Bush told CBS that he does not support
a big raise in the gas tax, as others have proposed. Instead, he is looking
for tax breaks that encourage new technologies, which is popular with farmers,
with industry and with consumers of those products.
"We have got to wean ourselves off
hydrocarbons, oil," Bush explained. "And the best way, in my judgment,
to do it is to promote and actively advance new technologies so that we
can drive - have different driving habits."
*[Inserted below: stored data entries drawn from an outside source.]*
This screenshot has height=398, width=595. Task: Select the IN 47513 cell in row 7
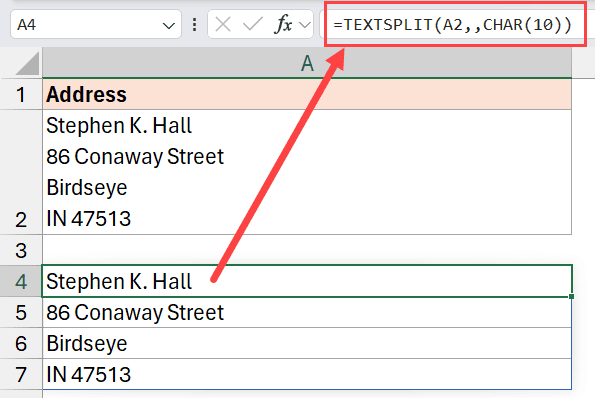click(307, 374)
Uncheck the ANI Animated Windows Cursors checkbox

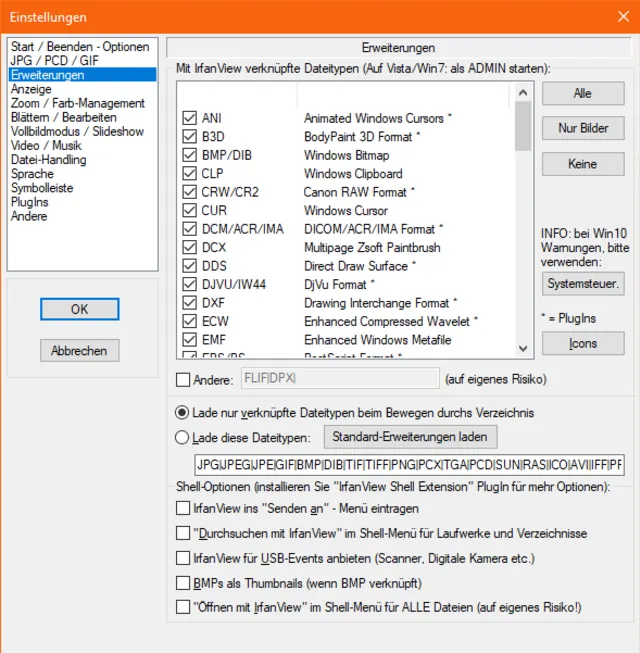[x=189, y=118]
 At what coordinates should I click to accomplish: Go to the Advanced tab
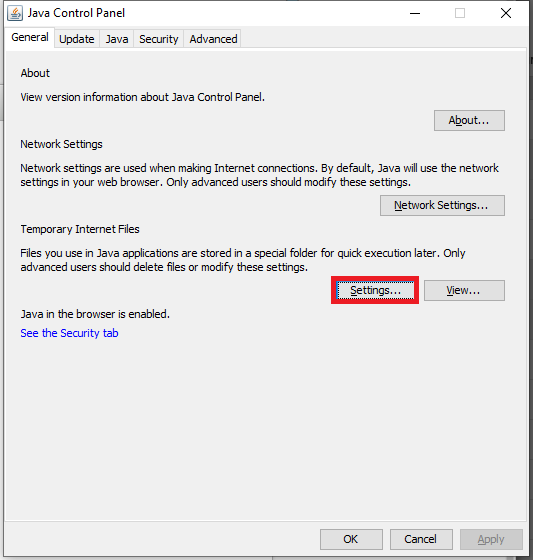(213, 39)
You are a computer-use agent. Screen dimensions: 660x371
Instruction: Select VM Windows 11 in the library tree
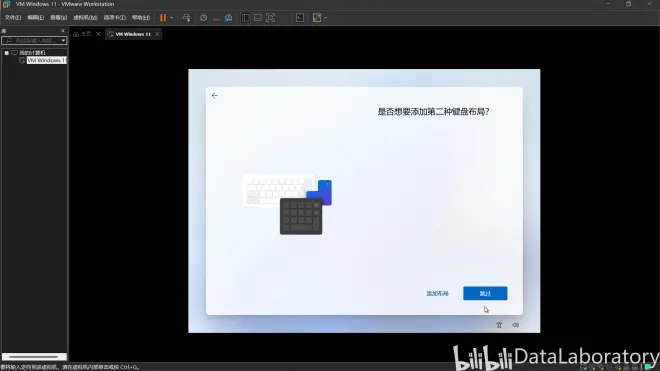pos(46,60)
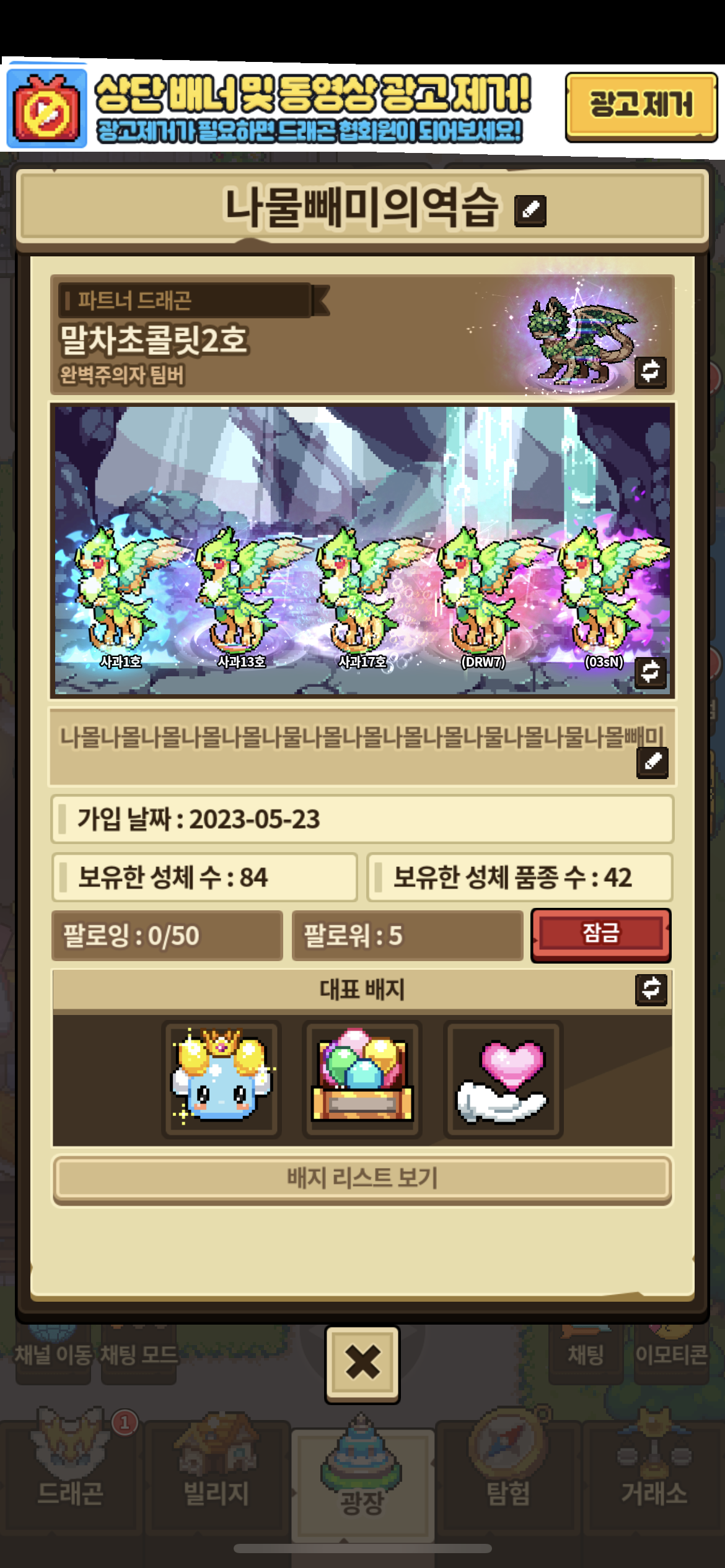Swap the representative badges
This screenshot has width=725, height=1568.
(651, 989)
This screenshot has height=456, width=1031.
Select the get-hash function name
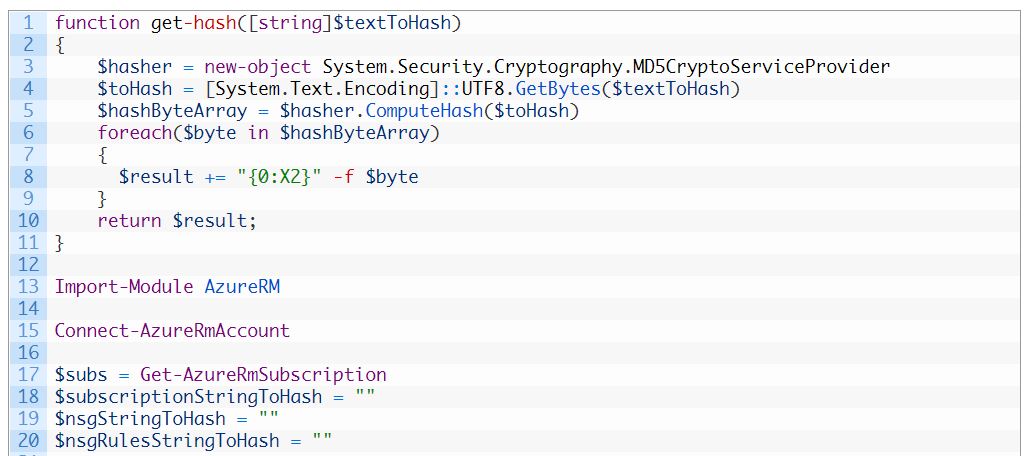pos(193,23)
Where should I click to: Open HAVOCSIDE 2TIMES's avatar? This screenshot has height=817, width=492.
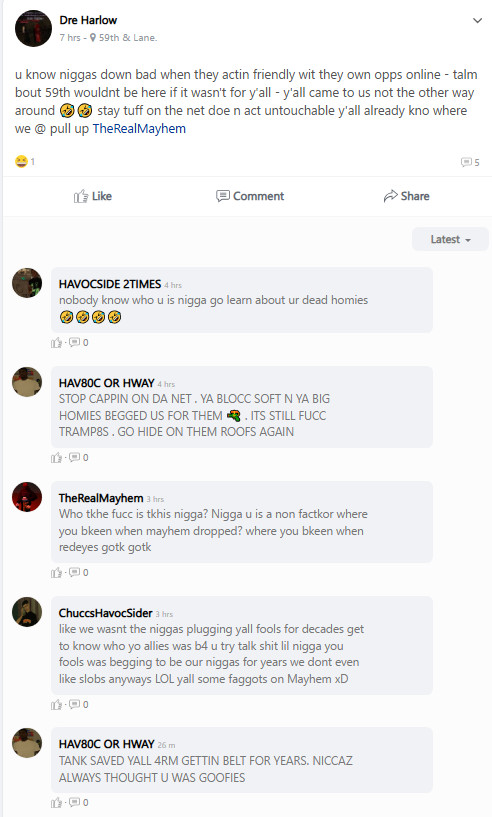27,283
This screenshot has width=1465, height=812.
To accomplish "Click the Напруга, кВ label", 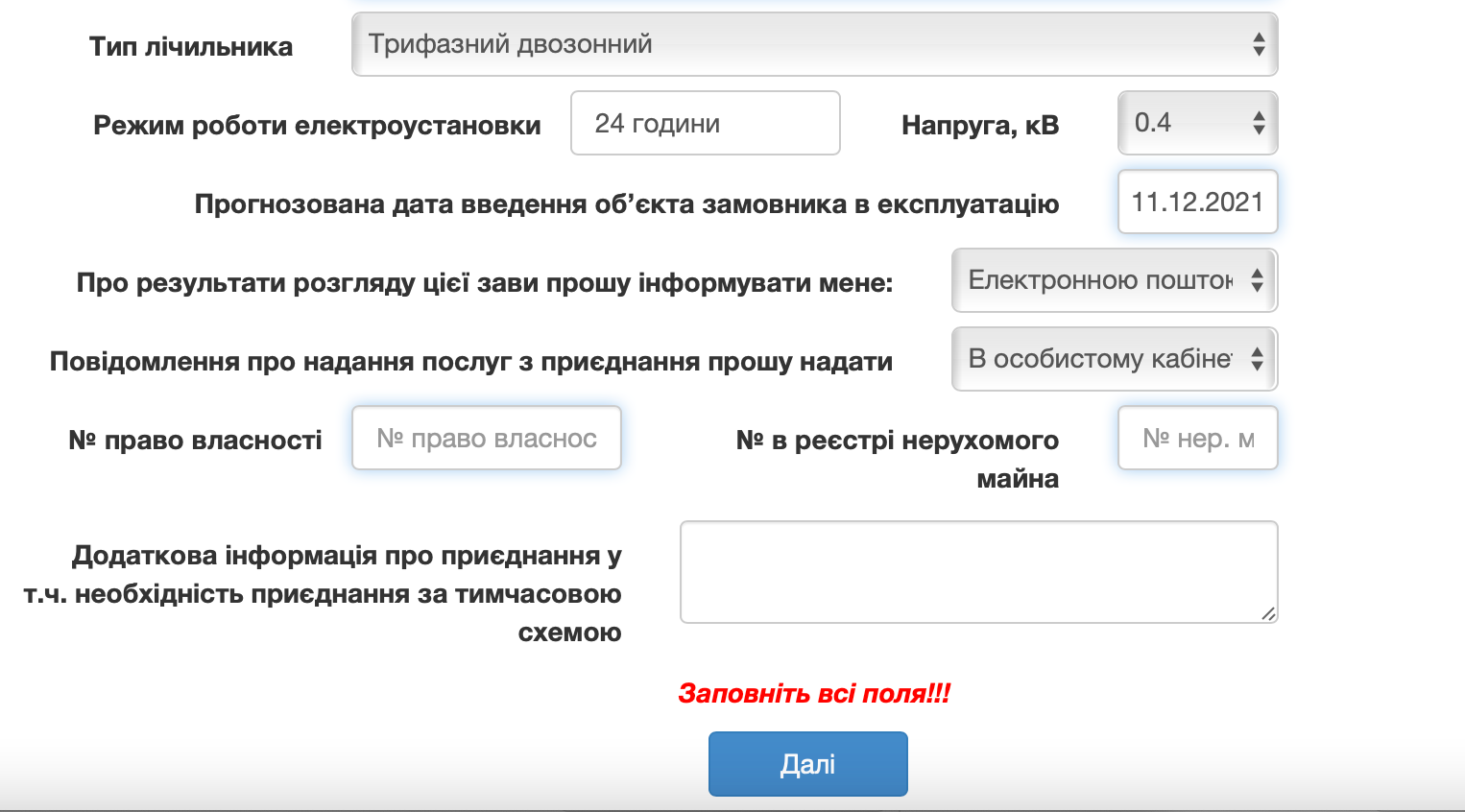I will [980, 125].
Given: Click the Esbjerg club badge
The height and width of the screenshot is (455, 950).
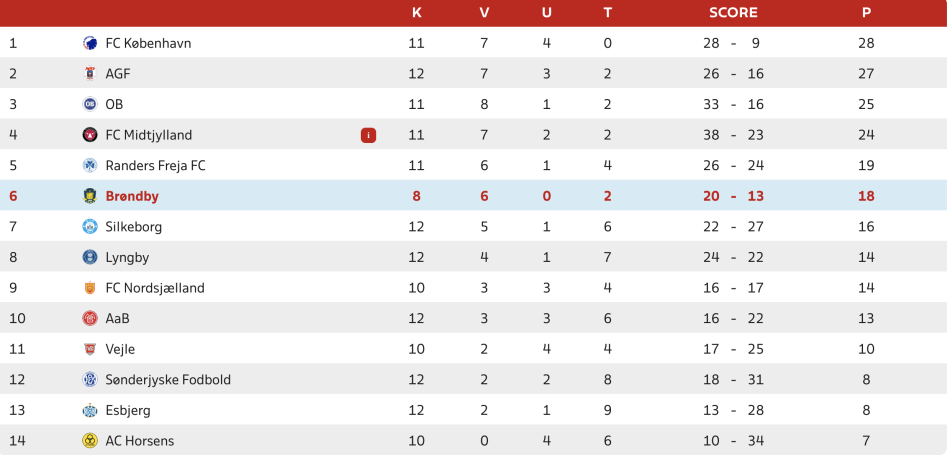Looking at the screenshot, I should coord(90,410).
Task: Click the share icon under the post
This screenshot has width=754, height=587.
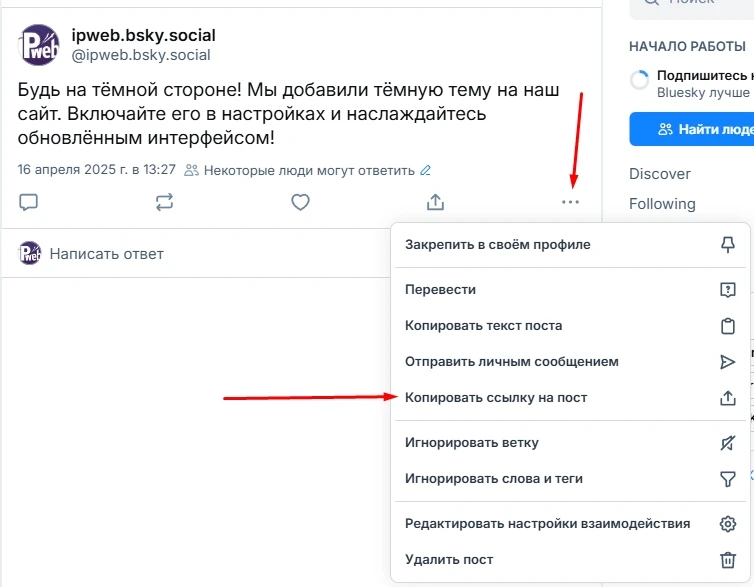Action: [x=435, y=202]
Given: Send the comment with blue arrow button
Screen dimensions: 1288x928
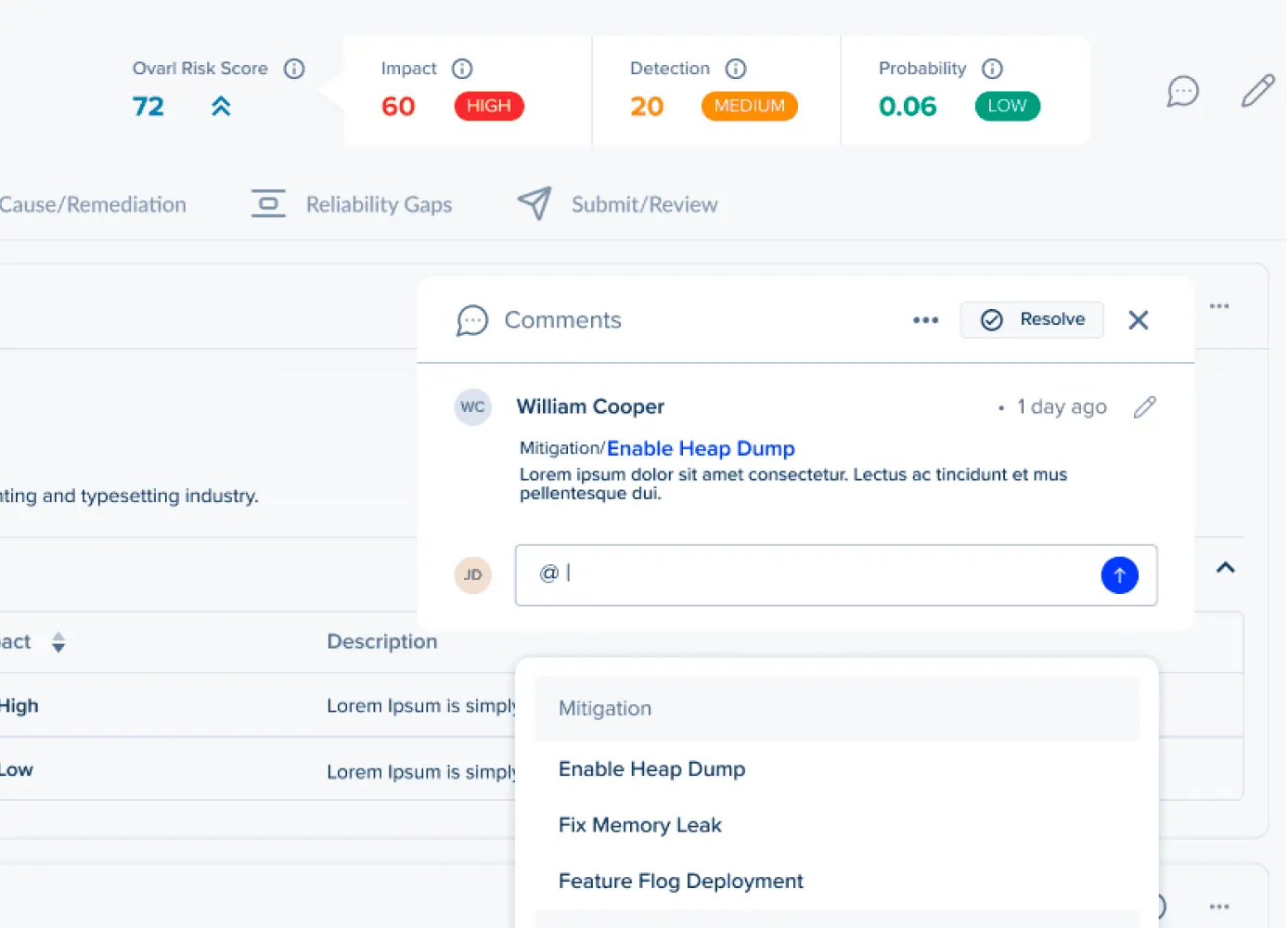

For example, he said, the federal
government could push more widespread use of corn-based ethanol and spur
production from other sources.
Almost all ethanol produced now comes
from corn. Although non-corn ethanol from sources like grasses, wood chips
and even garbage is widely talked about, a practical and cost-effective
process for producing it appears years away.
Bush noted to CBS that about 4.6
million cars on the road in the United States can run on ethanol. The fuel
works in more than 30 models, including General Motor's Yukon, Chevrolet's
Silverado and Ford's Taurus. However, almost all drivers of those vehicles
outside the Corn Belt fill up with gasoline.
Automakers and environmentalists
are also excited about the prospect of fuel cells, which would run on hydrogen
that would only emit water instead of gas fumes. But fuel cell vehicles
are extremely expensive to produce and lack an infrastructure of fueling
stations to make them viable. The government has said it hopes hydrogen
fuel cell vehicles will be available in car showrooms by 2020.
When it comes to alternative ways
to power homes and businesses, very little U.S. electricity now comes from
renewables such as wind, solar, geothermal, wood and waste. But that share
is expected to increase as the price of fossil fuel rises.